The current seven-day daily average of COVID-19 cases in the U.S. is about 92,800. This is an 18 percent increase from last week’s seven-day daily case average.
The seven-day average of hospital admissions is about 5,600 per day, about a 6 percent increase from the prior seven-day average.
The seven-day average daily deaths are about 1,000 per day.
The Food and Drug Administration (FDA) has approved the Centers for Disease Control and Prevention (CDC) Advisory Committee’s expanded recommendations for booster shots to include all adults ages 18 years and older who received a Pfizer BioNTech or Moderna vaccine at least six months after their second dose. That means everyone over 18 years of age is eligible to get boosted.
CDC officials say the agency continuously monitors the state of the pandemic, and surveillance shows a rise in cases over the past few weeks.

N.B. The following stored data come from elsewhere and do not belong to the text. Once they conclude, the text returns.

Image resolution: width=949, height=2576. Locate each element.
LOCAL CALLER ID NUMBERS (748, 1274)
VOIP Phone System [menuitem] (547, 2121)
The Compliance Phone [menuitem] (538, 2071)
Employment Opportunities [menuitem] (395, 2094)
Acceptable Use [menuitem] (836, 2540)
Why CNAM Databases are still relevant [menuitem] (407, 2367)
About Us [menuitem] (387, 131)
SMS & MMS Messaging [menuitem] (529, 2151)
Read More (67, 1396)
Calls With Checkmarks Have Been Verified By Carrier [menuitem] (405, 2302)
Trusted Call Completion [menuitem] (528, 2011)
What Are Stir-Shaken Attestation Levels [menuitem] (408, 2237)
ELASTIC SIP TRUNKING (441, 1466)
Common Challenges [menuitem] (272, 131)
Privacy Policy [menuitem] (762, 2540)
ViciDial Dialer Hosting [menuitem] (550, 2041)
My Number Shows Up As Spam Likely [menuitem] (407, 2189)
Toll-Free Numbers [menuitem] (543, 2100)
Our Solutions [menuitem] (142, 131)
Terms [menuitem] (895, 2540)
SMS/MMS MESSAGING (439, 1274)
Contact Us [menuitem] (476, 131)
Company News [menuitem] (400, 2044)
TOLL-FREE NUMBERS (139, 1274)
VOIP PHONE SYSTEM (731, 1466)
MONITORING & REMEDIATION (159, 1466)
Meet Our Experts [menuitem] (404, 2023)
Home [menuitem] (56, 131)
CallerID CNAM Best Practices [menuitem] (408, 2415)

Heading into the winter months when respiratory viruses are more likely to spread and with plans for increased holiday season travel and gathering, officials are urging people to boost their overall protection against COVID-19 disease and death.
Among key considerations: The current state of the pandemic, the data on vaccine effectiveness over time, and importantly, the safety profile of booster shots of over 30 million Americans who have already received an additional vaccine dose.

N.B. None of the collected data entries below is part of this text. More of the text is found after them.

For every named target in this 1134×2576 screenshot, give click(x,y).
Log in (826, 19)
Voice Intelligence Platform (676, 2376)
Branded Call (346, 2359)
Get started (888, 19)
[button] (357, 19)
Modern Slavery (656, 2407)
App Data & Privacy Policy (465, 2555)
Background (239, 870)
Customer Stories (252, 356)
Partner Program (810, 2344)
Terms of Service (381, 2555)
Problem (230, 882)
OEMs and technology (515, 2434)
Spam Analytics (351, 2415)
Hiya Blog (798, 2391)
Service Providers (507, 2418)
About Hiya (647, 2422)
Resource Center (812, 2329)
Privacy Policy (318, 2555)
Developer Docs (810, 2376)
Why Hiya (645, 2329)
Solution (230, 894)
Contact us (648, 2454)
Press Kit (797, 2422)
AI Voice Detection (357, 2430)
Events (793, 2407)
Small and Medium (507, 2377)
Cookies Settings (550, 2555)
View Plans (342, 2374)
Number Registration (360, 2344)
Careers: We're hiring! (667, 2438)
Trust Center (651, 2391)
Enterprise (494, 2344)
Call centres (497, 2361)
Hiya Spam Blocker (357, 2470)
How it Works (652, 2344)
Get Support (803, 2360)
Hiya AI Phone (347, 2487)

The safety data showed that serious adverse events after a booster dose are rare and, in general, people had fewer reactions after their third dose than after their second dose. Reactions that did occur included the previously seen sore arms, headaches, and joint aches.

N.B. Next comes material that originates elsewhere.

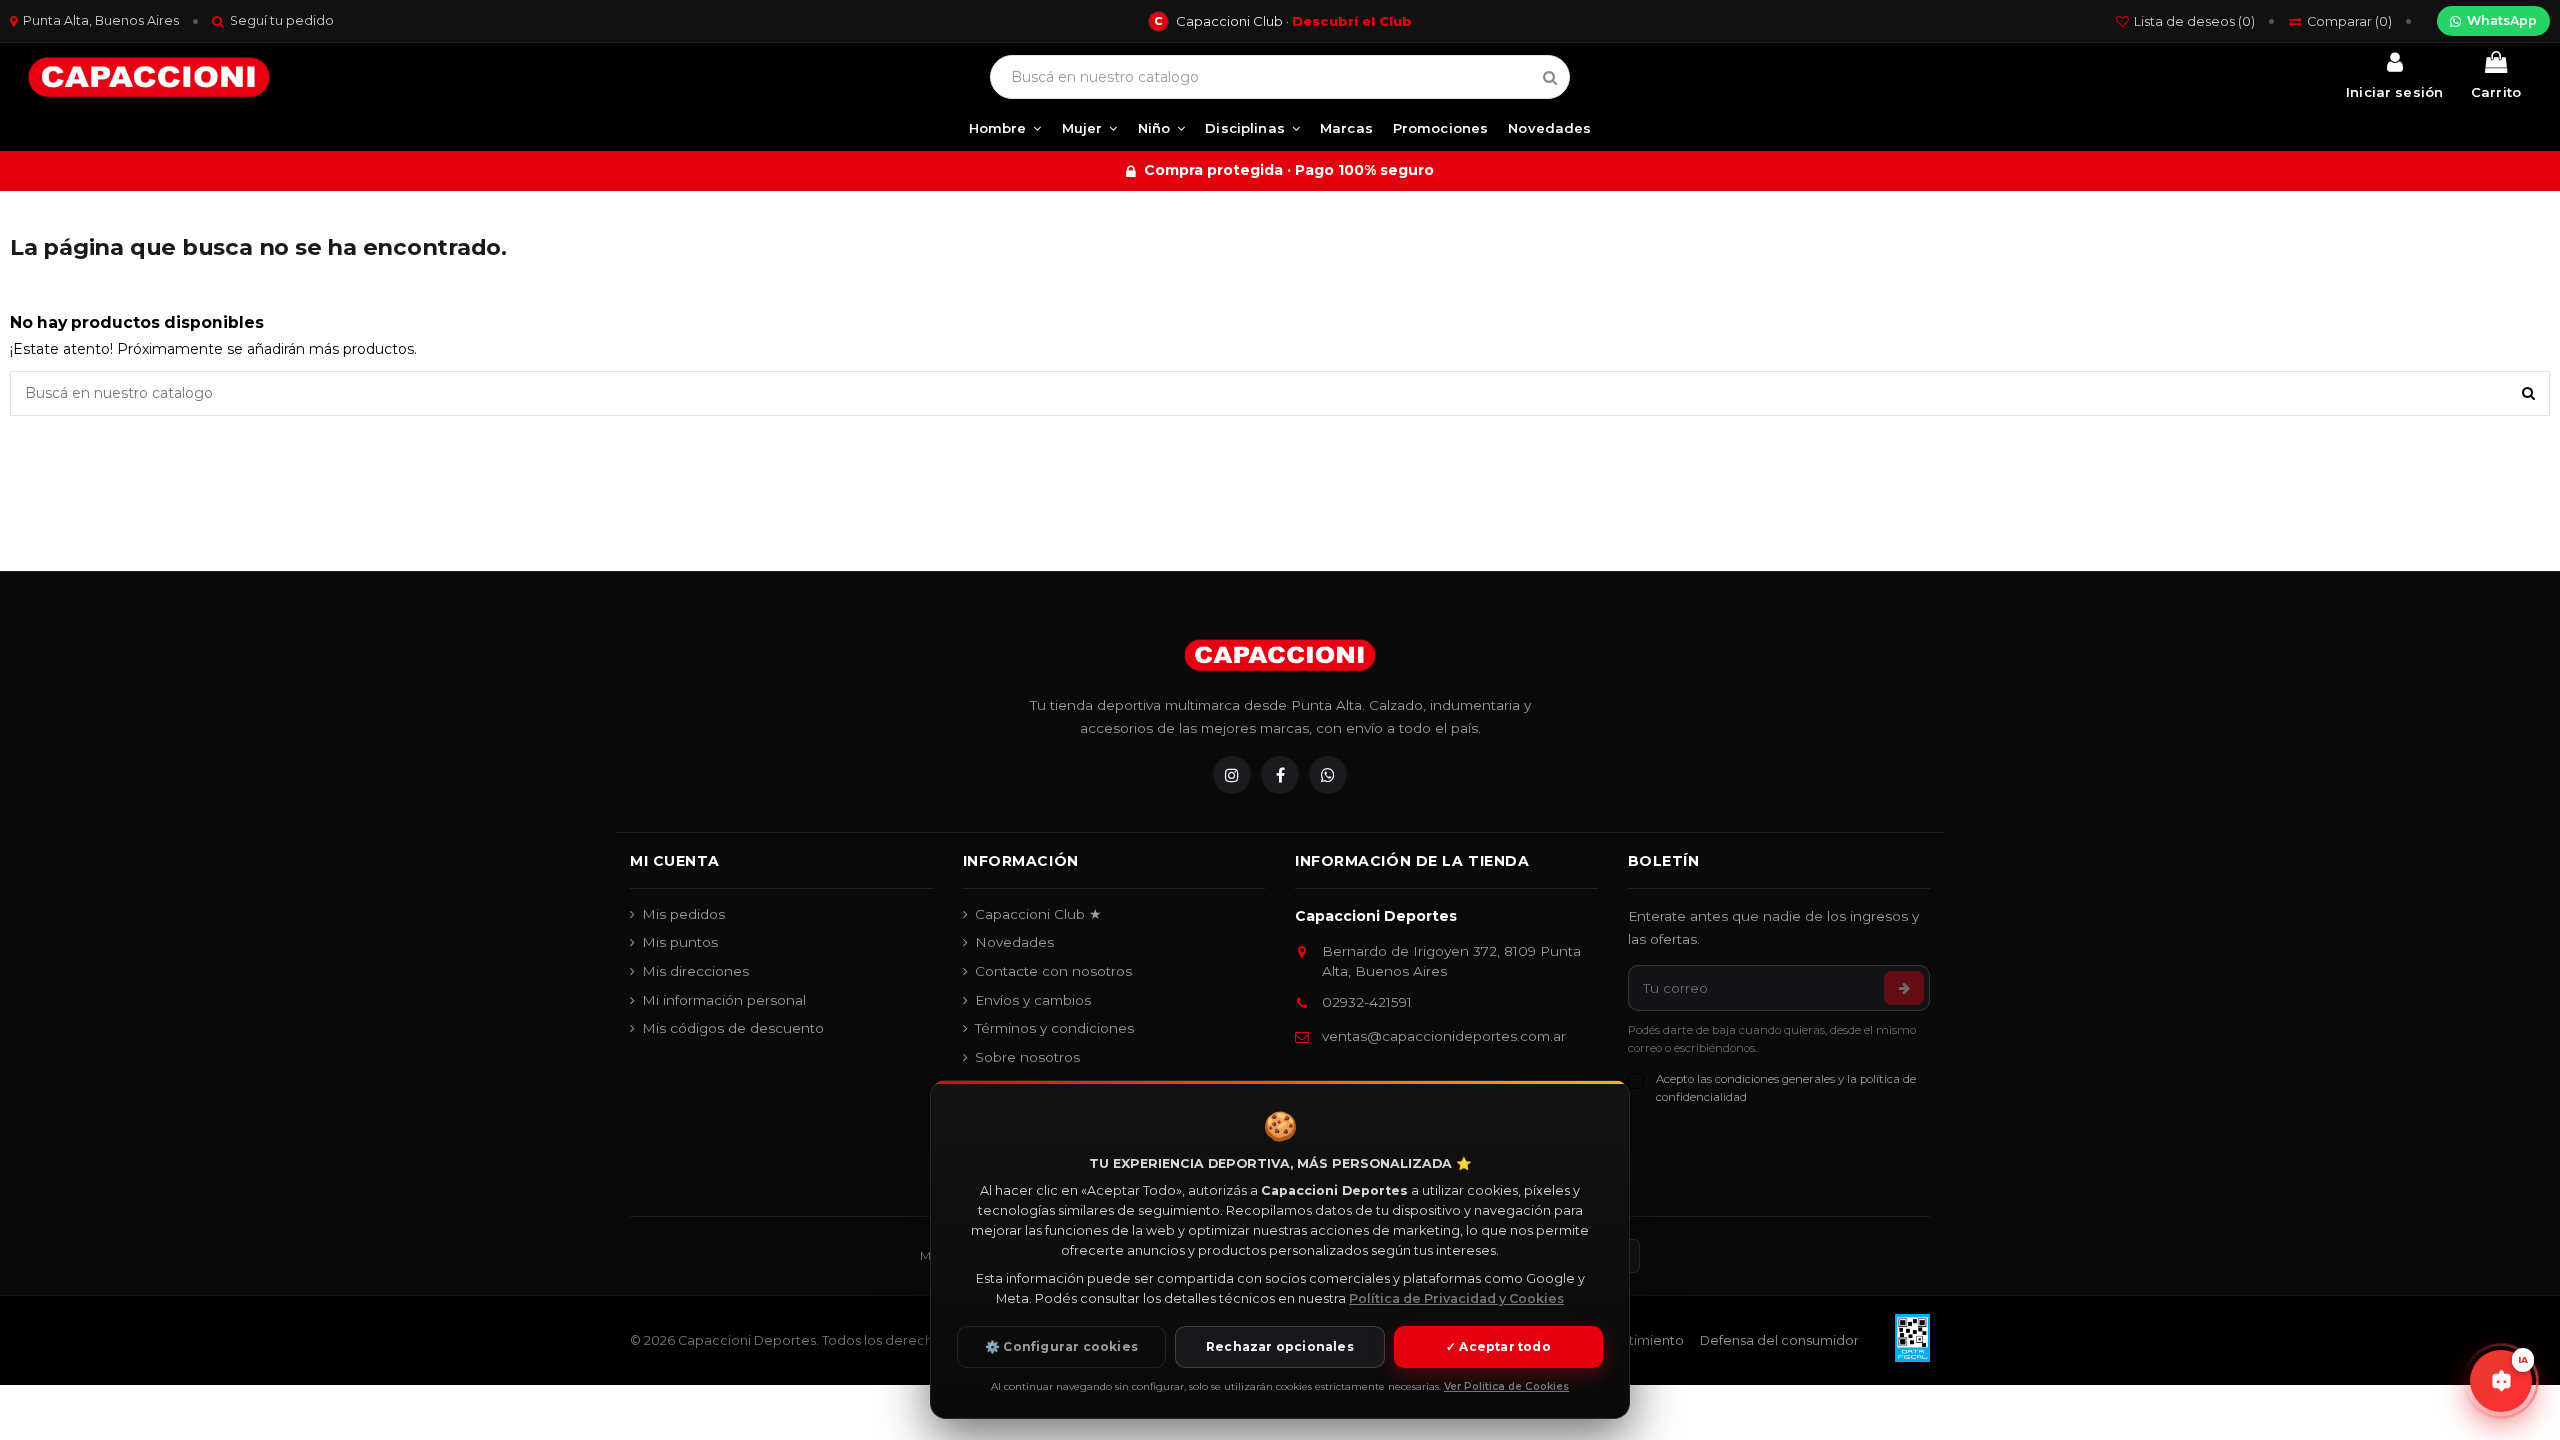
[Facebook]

This latest CDC action underscores the agency’s message: Booster shots are an important public health tool to strengthen our defenses against the virus.
And while vaccination plans continue to move forward, the administration also moves toward its goal of vaccinating all who are eligible with their primary vaccine series. Forty-seven million eligible American adults and more than twelve million teens are still not fully vaccinated and remain at highest risk of disease.
Data updated and posted today on CDC’s COVID Data Tracker continue to show that unvaccinated people are six times more likely to test positive for COVID-19 than vaccinated individuals.